VAUGHAN, ONT. — The Vaughan Chamber of Commerce’s recently released 2025 Infrastructure Report warns Ontario’s infrastructure challenge has evolved from a funding gap into a delivery-capacity crisis.
According to a release, the province currently faces approximately $56 billion annually in congestion-related economic and social costs.
“Without a shift in how projects are approved, tendered, and built, those annual costs are projected to rise to $108 billion by 2044 if congestion levels remain unchanged,” the release notes.
The findings identified “servicing capacity”, specifically water and wastewater systems, as the non-negotiable ceiling on housing starts.
“As demonstrated by the recent servicing moratorium in Waterloo Region, underinvestment and misaligned sequencing in core infrastructure can result in a pause in housing and employment growth even where planning approvals exist,” the release adds.
Key recommendations stemming from the report include:
- Standardize municipal construction specifications across the GTHA to eliminate inefficiency and reduce risk pricing.
- Institutionalize early tendering, with a majority of awards completed by Q4 or early Q1.
- Shift to parallel permit processing and implement “one-window” visibility into permit status and timelines to reduce sequential delay.
- Re-focus development charges exclusively on core growth-enabling infrastructure and introduce mandatory province-wide transparency standards for development charge background studies.
The findings also highlight the importance of continued alignment at the municipal level in construction standards, approvals and development charge administration, alongside alignment of federal infrastructure funding programs with local servicing capacity and growth priorities.

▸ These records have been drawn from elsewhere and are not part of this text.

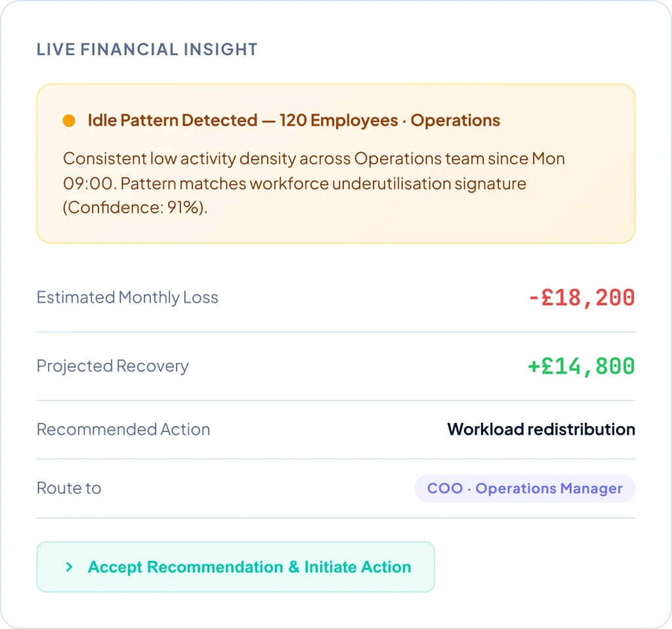Image resolution: width=672 pixels, height=629 pixels.
Task: Open the Idle Pattern Detected alert title
Action: 172,121
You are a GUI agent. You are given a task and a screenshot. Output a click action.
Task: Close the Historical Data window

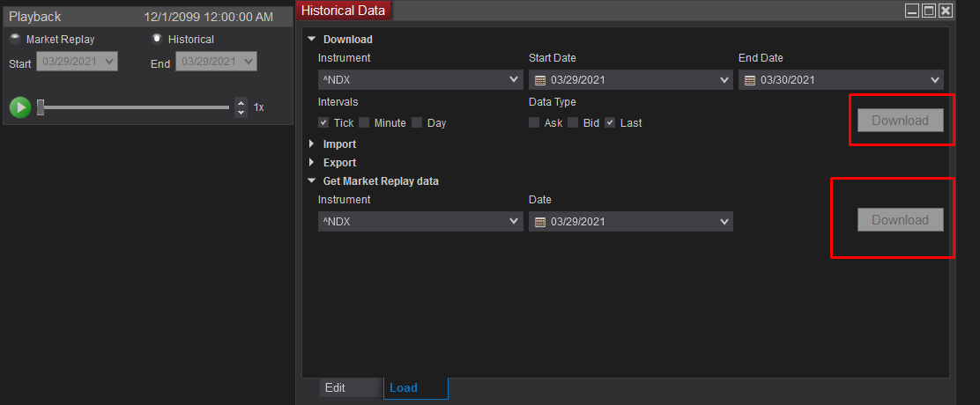click(x=945, y=11)
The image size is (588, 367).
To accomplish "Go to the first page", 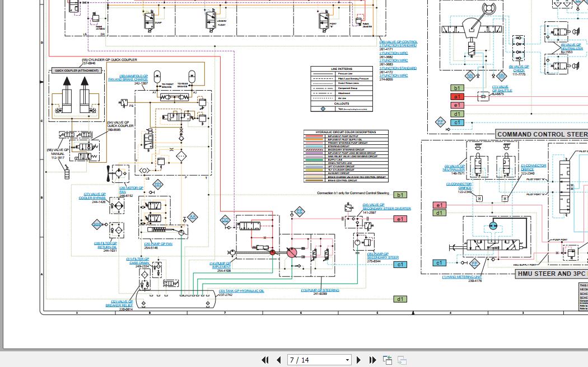I will (265, 360).
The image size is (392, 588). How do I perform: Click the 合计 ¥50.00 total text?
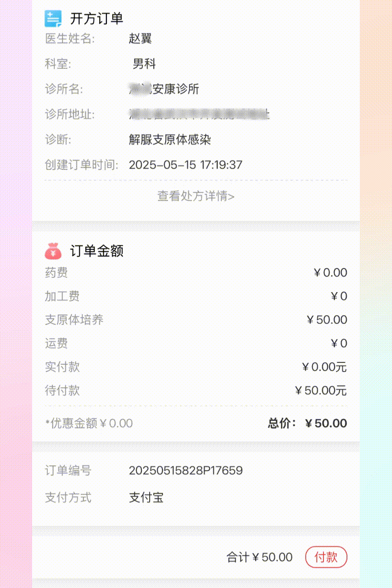pyautogui.click(x=259, y=558)
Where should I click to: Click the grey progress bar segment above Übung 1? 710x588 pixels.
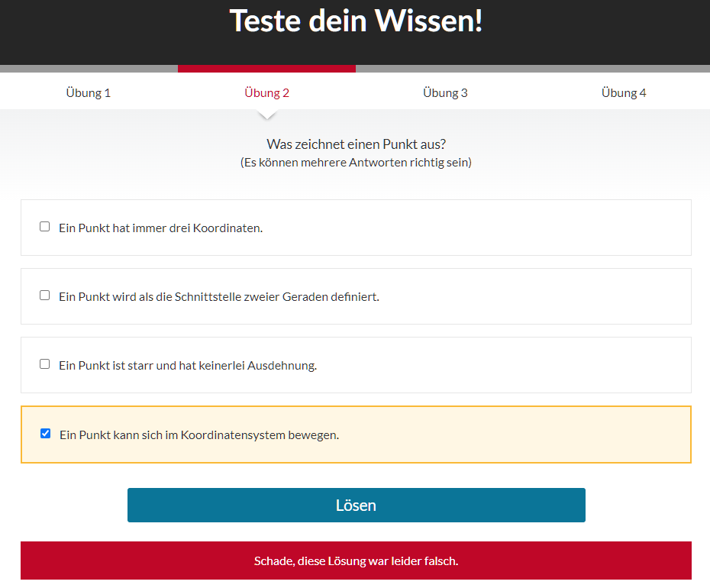(89, 69)
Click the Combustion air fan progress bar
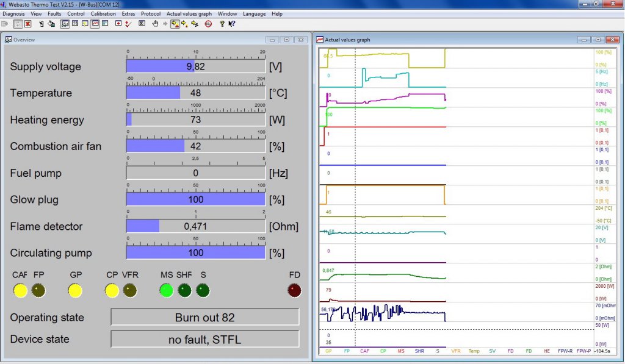 click(x=196, y=146)
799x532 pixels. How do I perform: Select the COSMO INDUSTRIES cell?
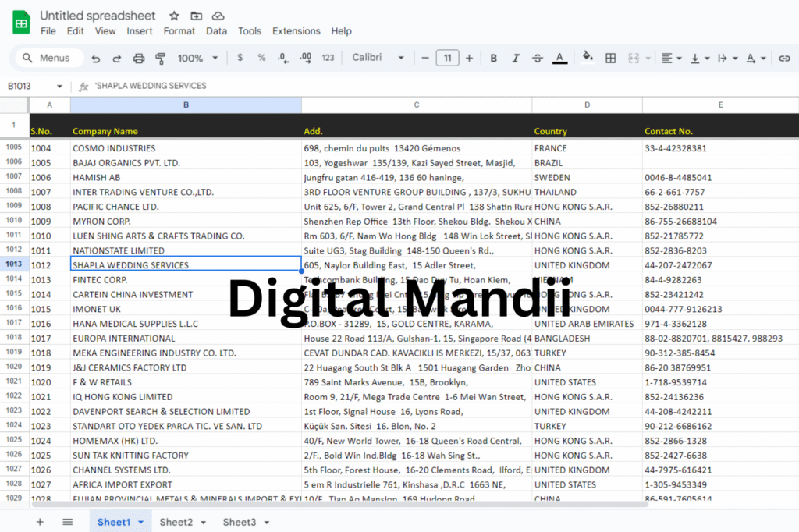point(185,148)

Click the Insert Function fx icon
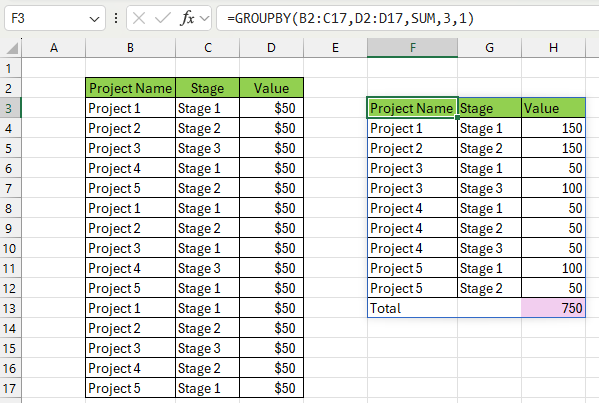click(x=187, y=18)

“The era of performative planning is over. Our data is clear: Ontario is facing a delivery-capacity crisis that is costing us $56 billion today,” said Abdus Samad, vice-president of government affairs and strategic initiatives at the Vaughan Chamber, in a statement. “We have shovel-ready housing and trade projects stalled by the ‘inefficiency incarnate’ of fragmented local rules and slow approvals. We need to treat infrastructure as a foundation for competitiveness, not an administrative afterthought. We need action. Now.”